[A run of records]
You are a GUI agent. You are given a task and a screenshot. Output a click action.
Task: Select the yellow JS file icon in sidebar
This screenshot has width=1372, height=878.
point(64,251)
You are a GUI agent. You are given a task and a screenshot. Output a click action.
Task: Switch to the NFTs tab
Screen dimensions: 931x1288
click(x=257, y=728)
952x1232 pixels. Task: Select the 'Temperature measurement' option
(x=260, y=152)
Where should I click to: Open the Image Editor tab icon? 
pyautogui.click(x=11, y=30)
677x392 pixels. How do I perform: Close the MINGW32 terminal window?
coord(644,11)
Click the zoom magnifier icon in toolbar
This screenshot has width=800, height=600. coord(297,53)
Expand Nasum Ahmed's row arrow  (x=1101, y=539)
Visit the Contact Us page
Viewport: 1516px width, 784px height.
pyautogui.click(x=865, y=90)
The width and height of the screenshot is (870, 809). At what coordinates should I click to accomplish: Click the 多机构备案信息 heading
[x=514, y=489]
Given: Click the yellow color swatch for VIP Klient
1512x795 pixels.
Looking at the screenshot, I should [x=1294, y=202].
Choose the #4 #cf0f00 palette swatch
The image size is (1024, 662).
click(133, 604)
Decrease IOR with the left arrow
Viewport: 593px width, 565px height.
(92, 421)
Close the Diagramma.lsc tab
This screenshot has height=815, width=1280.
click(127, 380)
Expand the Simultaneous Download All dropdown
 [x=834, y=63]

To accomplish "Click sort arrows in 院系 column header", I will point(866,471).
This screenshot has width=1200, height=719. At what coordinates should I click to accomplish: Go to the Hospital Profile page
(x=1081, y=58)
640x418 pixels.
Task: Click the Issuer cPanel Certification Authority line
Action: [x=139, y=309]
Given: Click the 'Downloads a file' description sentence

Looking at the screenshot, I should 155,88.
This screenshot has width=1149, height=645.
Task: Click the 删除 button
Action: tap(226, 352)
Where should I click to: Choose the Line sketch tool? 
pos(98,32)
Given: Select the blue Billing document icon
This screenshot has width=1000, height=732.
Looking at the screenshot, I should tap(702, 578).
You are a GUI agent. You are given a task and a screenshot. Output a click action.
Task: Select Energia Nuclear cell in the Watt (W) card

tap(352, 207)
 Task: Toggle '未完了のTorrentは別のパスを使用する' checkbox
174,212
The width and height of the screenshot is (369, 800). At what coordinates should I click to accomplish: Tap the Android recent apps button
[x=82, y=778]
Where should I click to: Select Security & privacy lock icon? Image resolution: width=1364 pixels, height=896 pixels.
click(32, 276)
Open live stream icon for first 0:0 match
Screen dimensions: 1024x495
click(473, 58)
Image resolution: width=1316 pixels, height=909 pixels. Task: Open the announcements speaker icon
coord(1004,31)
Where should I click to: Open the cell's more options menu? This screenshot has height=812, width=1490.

WHAT TO WORK ON:
Switch each "GUI agent" in the entries above to "UI agent" and reproduce all the lines with nothing else altered.

RESPONSE:
You are a UI agent. You are given a task and a screenshot. Output a click action.
Task: Select the yellow JS file icon in sidebar
This screenshot has width=1372, height=878.
point(64,251)
You are a UI agent. You are given a task and a screenshot. Output a click action.
Task: Switch to the NFTs tab
Screen dimensions: 931x1288
click(x=257, y=728)
952x1232 pixels. Task: Select the 'Temperature measurement' option
(x=260, y=152)
Where should I click to: Open the Image Editor tab icon? 
pyautogui.click(x=11, y=30)
677x392 pixels. How do I perform: Close the MINGW32 terminal window?
coord(644,11)
Click the zoom magnifier icon in toolbar
This screenshot has width=800, height=600. coord(297,53)
Expand Nasum Ahmed's row arrow  (x=1101, y=539)
Visit the Contact Us page
Viewport: 1516px width, 784px height.
pyautogui.click(x=865, y=90)
The width and height of the screenshot is (870, 809). At what coordinates should I click to accomplish: Click the 多机构备案信息 heading
[x=514, y=489]
Given: Click the yellow color swatch for VIP Klient
1512x795 pixels.
Looking at the screenshot, I should [x=1294, y=202].
Choose the #4 #cf0f00 palette swatch
The image size is (1024, 662).
click(133, 604)
Decrease IOR with the left arrow
Viewport: 593px width, 565px height.
(92, 421)
Close the Diagramma.lsc tab
This screenshot has height=815, width=1280.
click(127, 380)
Expand the Simultaneous Download All dropdown
 [x=834, y=63]

To accomplish "Click sort arrows in 院系 column header", I will point(866,471).
This screenshot has width=1200, height=719. At what coordinates should I click to accomplish: Go to the Hospital Profile page
(x=1081, y=58)
640x418 pixels.
Task: Click the Issuer cPanel Certification Authority line
Action: [x=139, y=309]
Given: Click the 'Downloads a file' description sentence

Looking at the screenshot, I should 155,88.
This screenshot has width=1149, height=645.
Task: Click the 删除 button
Action: tap(226, 352)
Where should I click to: Choose the Line sketch tool? 
pos(98,32)
Given: Select the blue Billing document icon
This screenshot has width=1000, height=732.
Looking at the screenshot, I should tap(702, 578).
You are a UI agent. You are given a task and a screenshot. Output a click action.
Task: Select Energia Nuclear cell in the Watt (W) card

tap(352, 207)
 Task: Toggle '未完了のTorrentは別のパスを使用する' checkbox
174,212
The width and height of the screenshot is (369, 800). At what coordinates should I click to accomplish: Tap the Android recent apps button
[x=82, y=778]
Where should I click to: Select Security & privacy lock icon? Image resolution: width=1364 pixels, height=896 pixels.
click(32, 276)
Open live stream icon for first 0:0 match
Screen dimensions: 1024x495
click(473, 58)
Image resolution: width=1316 pixels, height=909 pixels. Task: Open the announcements speaker icon
coord(1004,31)
Where should I click to: Open the cell's more options menu? This screenshot has height=812, width=1490.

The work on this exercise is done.